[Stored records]
◆ ◆ ◆ ◆ ◆

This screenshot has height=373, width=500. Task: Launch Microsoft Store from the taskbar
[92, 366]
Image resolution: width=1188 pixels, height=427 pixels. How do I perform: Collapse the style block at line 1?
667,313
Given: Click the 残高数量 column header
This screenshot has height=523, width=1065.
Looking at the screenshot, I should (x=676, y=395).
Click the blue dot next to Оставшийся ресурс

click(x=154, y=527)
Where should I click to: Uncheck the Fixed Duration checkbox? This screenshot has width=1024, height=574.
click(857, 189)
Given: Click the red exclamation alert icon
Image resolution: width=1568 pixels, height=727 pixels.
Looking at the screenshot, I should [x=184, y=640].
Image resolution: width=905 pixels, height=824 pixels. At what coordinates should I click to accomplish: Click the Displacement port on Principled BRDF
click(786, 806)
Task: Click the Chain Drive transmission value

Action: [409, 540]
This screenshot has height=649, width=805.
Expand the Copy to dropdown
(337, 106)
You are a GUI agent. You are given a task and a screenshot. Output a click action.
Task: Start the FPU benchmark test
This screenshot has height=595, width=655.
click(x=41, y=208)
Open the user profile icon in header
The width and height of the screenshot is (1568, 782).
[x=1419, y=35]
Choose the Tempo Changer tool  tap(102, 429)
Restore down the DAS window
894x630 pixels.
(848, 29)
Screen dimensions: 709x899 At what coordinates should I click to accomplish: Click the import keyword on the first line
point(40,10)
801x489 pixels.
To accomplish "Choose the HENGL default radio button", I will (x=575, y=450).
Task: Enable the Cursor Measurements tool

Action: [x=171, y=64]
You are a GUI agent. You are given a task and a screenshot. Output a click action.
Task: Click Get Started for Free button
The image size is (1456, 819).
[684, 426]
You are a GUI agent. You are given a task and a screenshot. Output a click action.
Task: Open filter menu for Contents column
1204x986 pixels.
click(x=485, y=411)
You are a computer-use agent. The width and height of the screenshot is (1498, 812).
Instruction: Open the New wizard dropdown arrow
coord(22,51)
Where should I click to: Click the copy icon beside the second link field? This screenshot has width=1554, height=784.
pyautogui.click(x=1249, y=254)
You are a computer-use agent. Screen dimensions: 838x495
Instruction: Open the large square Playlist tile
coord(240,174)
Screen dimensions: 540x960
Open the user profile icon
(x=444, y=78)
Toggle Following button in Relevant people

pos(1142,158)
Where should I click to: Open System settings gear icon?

◆ ◆ ◆ ◆ ◆

WRITTEN REQUEST
Quote every one of the lines above verbatim.

COMPLETE RESPONSE
This screenshot has height=373, width=500. Task: Launch Microsoft Store from the taskbar
[92, 366]
Image resolution: width=1188 pixels, height=427 pixels. How do I perform: Collapse the style block at line 1?
667,313
Given: Click the 残高数量 column header
This screenshot has height=523, width=1065.
Looking at the screenshot, I should (x=676, y=395).
Click the blue dot next to Оставшийся ресурс

click(x=154, y=527)
Where should I click to: Uncheck the Fixed Duration checkbox? This screenshot has width=1024, height=574.
click(857, 189)
Given: Click the red exclamation alert icon
Image resolution: width=1568 pixels, height=727 pixels.
Looking at the screenshot, I should [x=184, y=640].
Image resolution: width=905 pixels, height=824 pixels. At what coordinates should I click to accomplish: Click the Displacement port on Principled BRDF
click(786, 806)
Task: Click the Chain Drive transmission value

Action: [409, 540]
This screenshot has height=649, width=805.
Expand the Copy to dropdown
(337, 106)
You are a GUI agent. You are given a task and a screenshot. Output a click action.
Task: Start the FPU benchmark test
This screenshot has height=595, width=655.
click(x=41, y=208)
Open the user profile icon in header
The width and height of the screenshot is (1568, 782).
[x=1419, y=35]
Choose the Tempo Changer tool  tap(102, 429)
Restore down the DAS window
894x630 pixels.
(848, 29)
Screen dimensions: 709x899 At what coordinates should I click to accomplish: Click the import keyword on the first line
point(40,10)
801x489 pixels.
To accomplish "Choose the HENGL default radio button", I will (x=575, y=450).
Task: Enable the Cursor Measurements tool

Action: [x=171, y=64]
You are a GUI agent. You are given a task and a screenshot. Output a click action.
Task: Click Get Started for Free button
The image size is (1456, 819).
[684, 426]
You are a GUI agent. You are given a task and a screenshot. Output a click action.
Task: Open filter menu for Contents column
1204x986 pixels.
click(x=485, y=411)
You are a computer-use agent. The width and height of the screenshot is (1498, 812).
Instruction: Open the New wizard dropdown arrow
coord(22,51)
Where should I click to: Click the copy icon beside the second link field? This screenshot has width=1554, height=784.
pyautogui.click(x=1249, y=254)
You are a computer-use agent. Screen dimensions: 838x495
Instruction: Open the large square Playlist tile
coord(240,174)
Screen dimensions: 540x960
Open the user profile icon
(x=444, y=78)
Toggle Following button in Relevant people

pos(1142,158)
Where should I click to: Open System settings gear icon?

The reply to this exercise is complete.